*funta doesn't seem to mean exactly 'spring' - it seems to be either
'spring with Roman associations' or 'Roman remains with spring
associations'. Take Havant (Hants) for example: it seems to mean
Hama's *funta, but the main spring is called "Homewell". Havant is on
the Roman road (I think St Faith's church [12th cent?] is built
directly on the Roman road - to provide a firm foundation only a few
metres from the spring line.)
--
John Briggs
Jeremy Harte wrote:
>
> I think I’d agree with all of that - *funta was a loan-word borrowed early
> in the history of OE from Latin-speakers, or from speakers of British who
> themselves had acquired it as a loan-word (could those two options be
> distinguished phonologically?). It was in use in a limited part of the
> country, and it’s quite possible that it had some specific shade of meaning
> which differentiated it from wella. But I haven’t seen any evidence as to
> what that meaning might be.
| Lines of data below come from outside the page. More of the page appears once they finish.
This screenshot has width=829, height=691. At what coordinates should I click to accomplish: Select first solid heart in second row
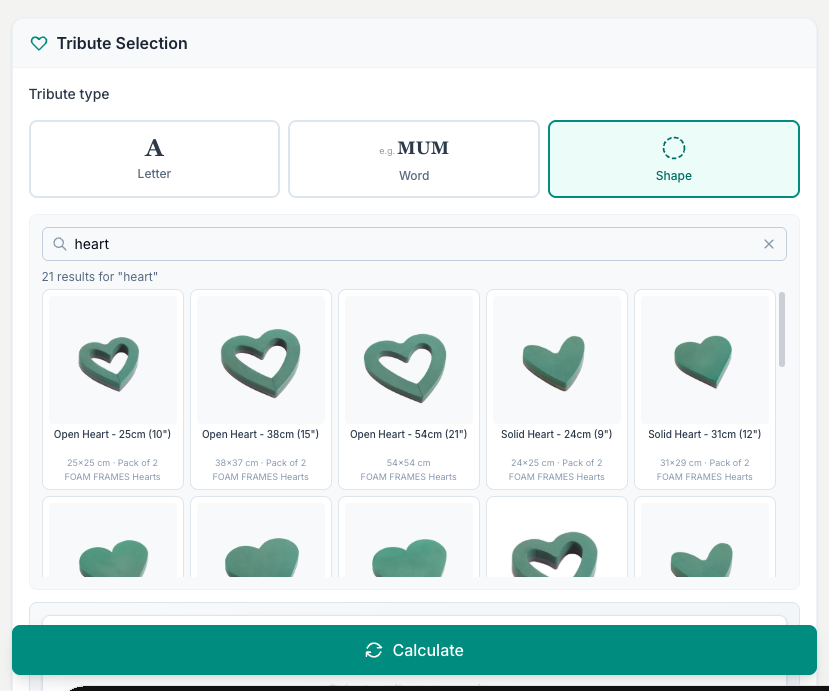113,537
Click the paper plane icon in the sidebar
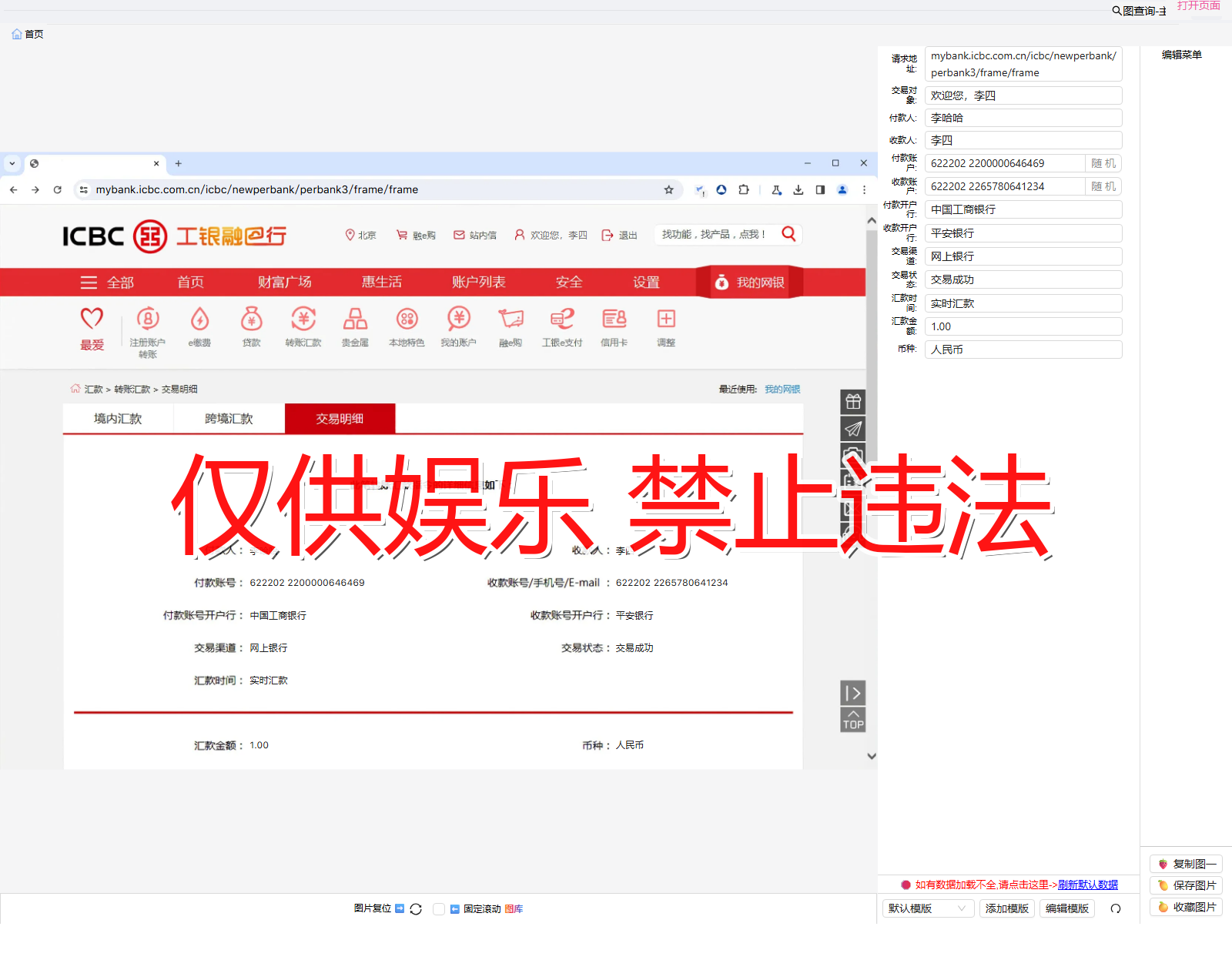Image resolution: width=1232 pixels, height=970 pixels. (x=852, y=428)
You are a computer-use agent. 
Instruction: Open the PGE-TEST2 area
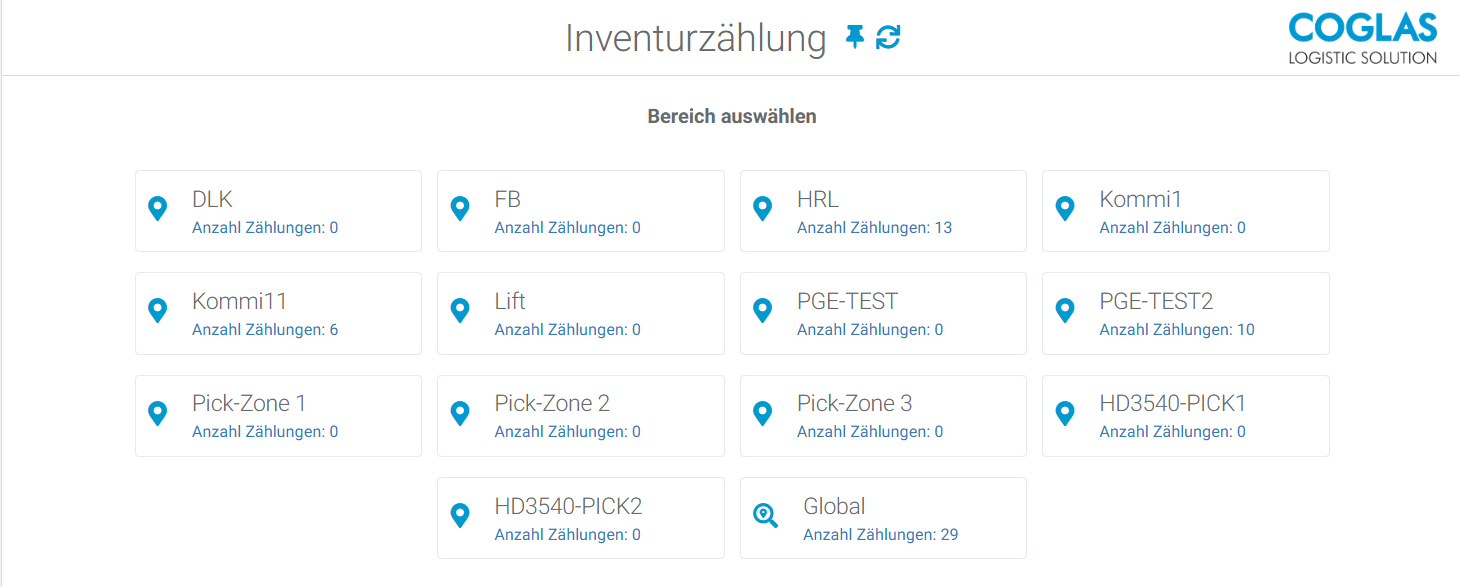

It could be ‘spring with Roman masonry’ but it
> could also be ‘particularly large and impressive spring’ or ‘spring warm
> enough to bathe in’ or ‘spring set in a rocky background with an echo which
> sounds just like the haunted voices of massacred villa-owners’. Loan-words
> acquire a semantic life in their second language unrelated to their use in
> the first one, as any etymology anorak will confirm.